Bob: Indeed, but how to tests these tests? What are the expectations? All software have bugs. One important aspect of software, ultimately, is what its users are able to accomplish with it. And even with APIs, compilers, MCPs and such, that allow programs to operate other programs, eventually the end user is always human.

Alice: Why could you not just ask the agent to write software that builds a product for humans, and observe their interactions with it, and collect their feedback, in order to improve it?
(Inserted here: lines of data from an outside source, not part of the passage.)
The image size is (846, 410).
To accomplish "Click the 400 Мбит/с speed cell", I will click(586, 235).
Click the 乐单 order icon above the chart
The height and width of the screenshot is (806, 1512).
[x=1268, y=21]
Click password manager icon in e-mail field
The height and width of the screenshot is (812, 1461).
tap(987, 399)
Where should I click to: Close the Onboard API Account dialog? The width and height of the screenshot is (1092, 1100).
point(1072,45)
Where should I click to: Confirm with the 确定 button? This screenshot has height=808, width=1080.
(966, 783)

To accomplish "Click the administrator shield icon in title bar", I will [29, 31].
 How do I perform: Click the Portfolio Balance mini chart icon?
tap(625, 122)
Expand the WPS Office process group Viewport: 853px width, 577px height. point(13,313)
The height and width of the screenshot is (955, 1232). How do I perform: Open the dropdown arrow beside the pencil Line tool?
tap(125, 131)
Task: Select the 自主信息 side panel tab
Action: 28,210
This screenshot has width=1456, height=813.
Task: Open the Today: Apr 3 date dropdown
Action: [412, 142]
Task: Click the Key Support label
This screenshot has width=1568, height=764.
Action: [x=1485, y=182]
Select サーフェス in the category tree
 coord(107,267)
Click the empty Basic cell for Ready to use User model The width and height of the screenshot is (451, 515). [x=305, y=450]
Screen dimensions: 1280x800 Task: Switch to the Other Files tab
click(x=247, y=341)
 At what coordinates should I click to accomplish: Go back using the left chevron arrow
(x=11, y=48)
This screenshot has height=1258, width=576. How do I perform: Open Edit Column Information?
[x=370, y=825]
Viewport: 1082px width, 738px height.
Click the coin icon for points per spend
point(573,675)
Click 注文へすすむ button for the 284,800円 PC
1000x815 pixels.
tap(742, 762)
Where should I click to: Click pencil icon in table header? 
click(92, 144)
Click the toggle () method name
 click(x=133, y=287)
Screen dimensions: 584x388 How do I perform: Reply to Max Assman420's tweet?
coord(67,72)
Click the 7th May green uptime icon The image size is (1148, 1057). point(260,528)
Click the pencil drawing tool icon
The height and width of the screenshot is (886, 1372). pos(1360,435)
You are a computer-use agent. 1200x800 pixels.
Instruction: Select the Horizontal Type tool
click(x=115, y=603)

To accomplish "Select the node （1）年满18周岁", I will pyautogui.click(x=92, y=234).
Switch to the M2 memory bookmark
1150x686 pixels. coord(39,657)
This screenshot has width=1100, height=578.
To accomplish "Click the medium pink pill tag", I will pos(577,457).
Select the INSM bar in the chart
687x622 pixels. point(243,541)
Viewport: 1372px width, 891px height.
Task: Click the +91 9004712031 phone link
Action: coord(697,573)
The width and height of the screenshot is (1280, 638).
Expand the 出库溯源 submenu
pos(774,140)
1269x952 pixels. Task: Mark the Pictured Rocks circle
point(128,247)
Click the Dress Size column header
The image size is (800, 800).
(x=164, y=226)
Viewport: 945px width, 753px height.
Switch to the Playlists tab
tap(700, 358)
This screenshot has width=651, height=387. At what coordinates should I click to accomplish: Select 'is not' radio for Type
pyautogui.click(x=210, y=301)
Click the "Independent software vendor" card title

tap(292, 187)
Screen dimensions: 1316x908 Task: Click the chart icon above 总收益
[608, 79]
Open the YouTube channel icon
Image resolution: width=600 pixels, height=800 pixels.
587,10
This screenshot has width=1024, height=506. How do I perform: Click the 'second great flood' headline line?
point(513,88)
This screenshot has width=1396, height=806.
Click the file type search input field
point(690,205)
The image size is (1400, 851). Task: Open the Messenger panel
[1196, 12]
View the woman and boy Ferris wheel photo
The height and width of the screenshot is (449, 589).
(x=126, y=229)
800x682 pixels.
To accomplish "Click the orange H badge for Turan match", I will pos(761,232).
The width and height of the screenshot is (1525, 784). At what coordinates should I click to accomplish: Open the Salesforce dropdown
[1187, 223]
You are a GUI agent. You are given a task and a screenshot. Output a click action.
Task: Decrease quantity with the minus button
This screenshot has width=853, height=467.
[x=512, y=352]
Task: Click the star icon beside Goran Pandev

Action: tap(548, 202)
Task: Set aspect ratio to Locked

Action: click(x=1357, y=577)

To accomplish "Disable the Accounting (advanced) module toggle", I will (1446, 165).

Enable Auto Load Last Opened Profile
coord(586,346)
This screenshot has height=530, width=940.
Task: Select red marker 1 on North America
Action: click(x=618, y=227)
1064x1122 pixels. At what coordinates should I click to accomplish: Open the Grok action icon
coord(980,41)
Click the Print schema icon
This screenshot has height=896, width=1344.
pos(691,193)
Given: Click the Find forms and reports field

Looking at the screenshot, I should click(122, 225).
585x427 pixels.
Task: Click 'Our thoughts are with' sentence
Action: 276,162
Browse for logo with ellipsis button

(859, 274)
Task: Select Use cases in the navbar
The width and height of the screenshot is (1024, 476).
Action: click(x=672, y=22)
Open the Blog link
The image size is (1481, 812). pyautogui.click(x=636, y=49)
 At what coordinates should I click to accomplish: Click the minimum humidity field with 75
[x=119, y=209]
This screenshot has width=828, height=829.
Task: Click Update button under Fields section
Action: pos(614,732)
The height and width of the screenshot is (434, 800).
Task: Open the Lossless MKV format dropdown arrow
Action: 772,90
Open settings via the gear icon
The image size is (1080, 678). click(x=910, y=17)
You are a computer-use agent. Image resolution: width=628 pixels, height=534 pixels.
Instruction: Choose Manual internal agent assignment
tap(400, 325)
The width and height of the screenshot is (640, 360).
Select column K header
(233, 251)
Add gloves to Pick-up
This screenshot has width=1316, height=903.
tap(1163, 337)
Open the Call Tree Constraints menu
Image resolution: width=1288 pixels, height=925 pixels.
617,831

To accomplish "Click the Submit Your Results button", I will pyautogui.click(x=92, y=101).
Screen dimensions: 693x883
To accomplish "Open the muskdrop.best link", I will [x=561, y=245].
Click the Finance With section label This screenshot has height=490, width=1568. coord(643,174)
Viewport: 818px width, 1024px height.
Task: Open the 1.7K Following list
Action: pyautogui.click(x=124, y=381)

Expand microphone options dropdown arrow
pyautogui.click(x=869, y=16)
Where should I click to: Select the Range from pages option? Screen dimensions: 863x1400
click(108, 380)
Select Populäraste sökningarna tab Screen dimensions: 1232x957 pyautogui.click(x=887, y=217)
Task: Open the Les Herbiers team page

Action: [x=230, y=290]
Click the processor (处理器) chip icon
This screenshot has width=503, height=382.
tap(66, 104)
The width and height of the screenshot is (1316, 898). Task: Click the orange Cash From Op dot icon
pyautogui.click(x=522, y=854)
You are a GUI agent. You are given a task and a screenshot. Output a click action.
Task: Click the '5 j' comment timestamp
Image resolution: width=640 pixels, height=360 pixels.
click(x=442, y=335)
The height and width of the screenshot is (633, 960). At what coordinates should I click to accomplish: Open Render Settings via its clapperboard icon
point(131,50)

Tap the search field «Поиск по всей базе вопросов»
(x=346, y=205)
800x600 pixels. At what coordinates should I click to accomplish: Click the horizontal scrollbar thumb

Bob: It sounds reasonable, yet I claim it is impractical, if not borderline disrespectful, akin to spam. Are you going to generate somewhat random software, that you don't fully understand, and then expect users to figure out how to use it? It's likely that the user will not understand, nor enjoy, this process and will churn. Besides, weren't machines built to help us humans and save us some time and labor, rather than spamming us with dubious software? In our hello world example, CCC failed the most basic expectation that humans have for a compiler. That does not build trust.

Alice: I think I get what you are saying. So you believe we should write code by hand?

Eve: Hey folks! I couldn't help myself but eavesdrop a bit on your coffee chat. This dialogue is fascinating, but we are having a high severity incident on production servers right now. Could you help a bit?

Bob: Sure! Let me just get my Claude Code with MCP to get started with the investigation.